■ TRECHO DO TEXTO ■
Para o Brasil, negar
aquecimento global é estupidez
* Ecio Rodrigues
Durou
4 meses a tosca façanha ensaiada por dois senadores bastante desinformados a
respeito da realidade amazônica e dos compromissos assumidos pelo Brasil perante
o Acordo de Paris, que pretendiam acabar com as áreas de reserva legal nas propriedades
rurais.
Apresentado
em 16 de abril e retirado pelos autores em 16 de agosto último, o Projeto de
Lei n° 2362/2019 destinava-se a revogar o art. 12 (e seguintes) do Código
Florestal, que obriga que uma determinada porcentagem (que na Amazônia
corresponde a 80%) da área total de cada imóvel rural deve ser mantida com sua
cobertura vegetal original, sendo ali permitida exclusivamente a exploração
florestal e proibido o uso agropecuário.
Ainda
que o projeto tenha possibilitado 15 minutos de fama a seus obscuros
proponentes, foi categoricamente desaprovado, como era de se esperar, no primeiro
e único teste de aceitação pública a que foi submetido: exatos 129.230 cidadãos
acessaram o portal do Senado para rejeitá-lo, contra apenas 3.724 que o apoiaram.
Nem
mesmo os setores ligados ao agronegócio profissional, que, ainda bem!,
representam a grande maioria dos produtores, concordaram com a esdrúxula
proposta, por uma razão simples – as elevadas perdas econômicas que resultariam
do desmatamento das florestas protegidas na forma de reserva legal.
Isso
mesmo, desmatamento na Amazônia causa prejuízo econômico, e não apenas ecológico.

■ DADOS COLETADOS ■
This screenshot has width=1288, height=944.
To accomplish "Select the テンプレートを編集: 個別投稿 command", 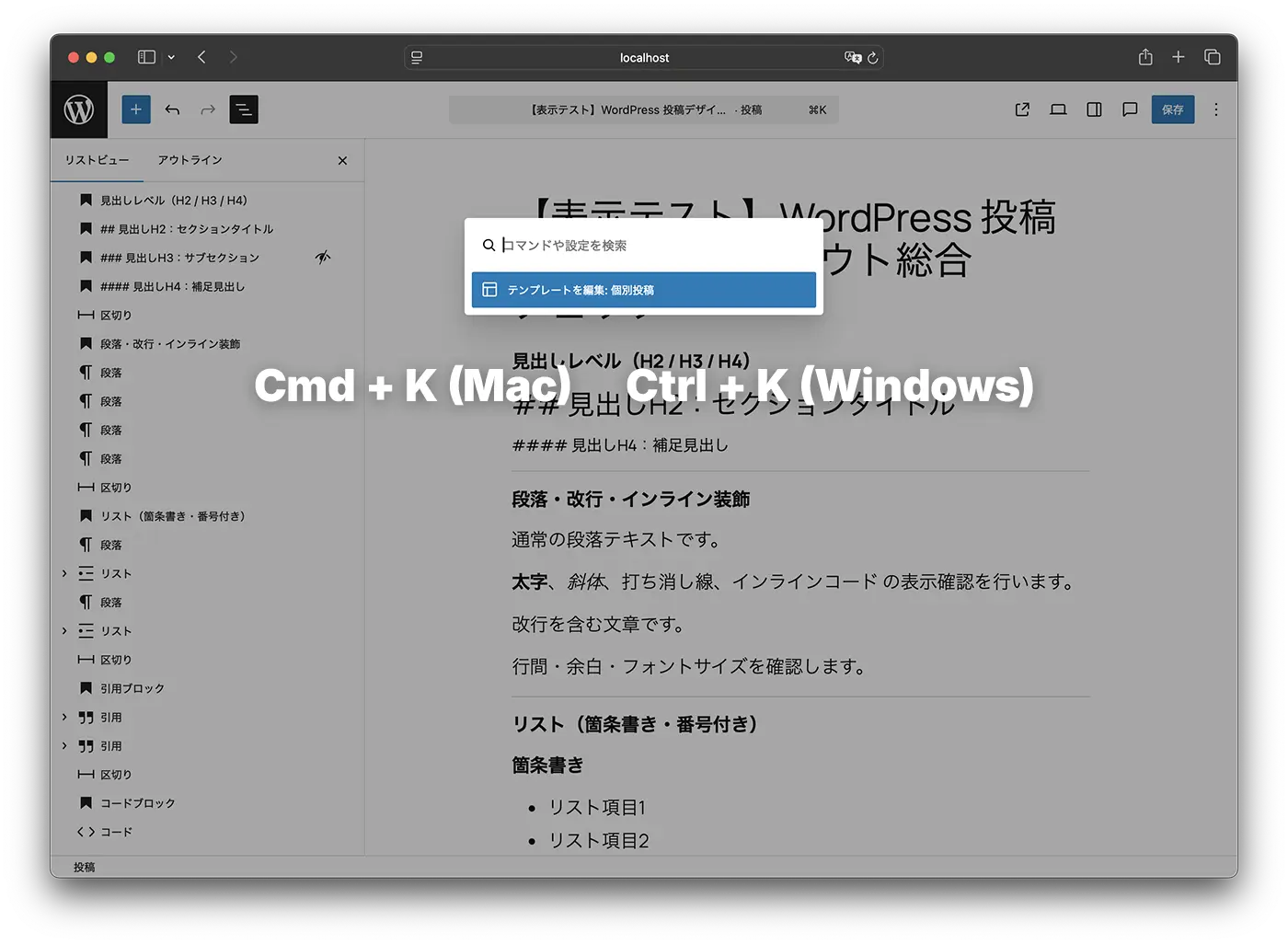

■ COMPLETE O SEGUINTE ■
a – Reproduza literalmente o trecho do artigo sobre reserva legal que vai de "Apresentado" até "que o apoiaram.".
b – Segundo o artigo sobre reserva legal, quantos cidadãos acessaram o portal do Senado para rejeitar o projeto?

■ RESULTADOS ■
a –
Apresentado
em 16 de abril e retirado pelos autores em 16 de agosto último, o Projeto de
Lei n° 2362/2019 destinava-se a revogar o art. 12 (e seguintes) do Código
Florestal, que obriga que uma determinada porcentagem (que na Amazônia
corresponde a 80%) da área total de cada imóvel rural deve ser mantida com sua
cobertura vegetal original, sendo ali permitida exclusivamente a exploração
florestal e proibido o uso agropecuário.
Ainda
que o projeto tenha possibilitado 15 minutos de fama a seus obscuros
proponentes, foi categoricamente desaprovado, como era de se esperar, no primeiro
e único teste de aceitação pública a que foi submetido: exatos 129.230 cidadãos
acessaram o portal do Senado para rejeitá-lo, contra apenas 3.724 que o apoiaram.

b – 129.230 cidadãos.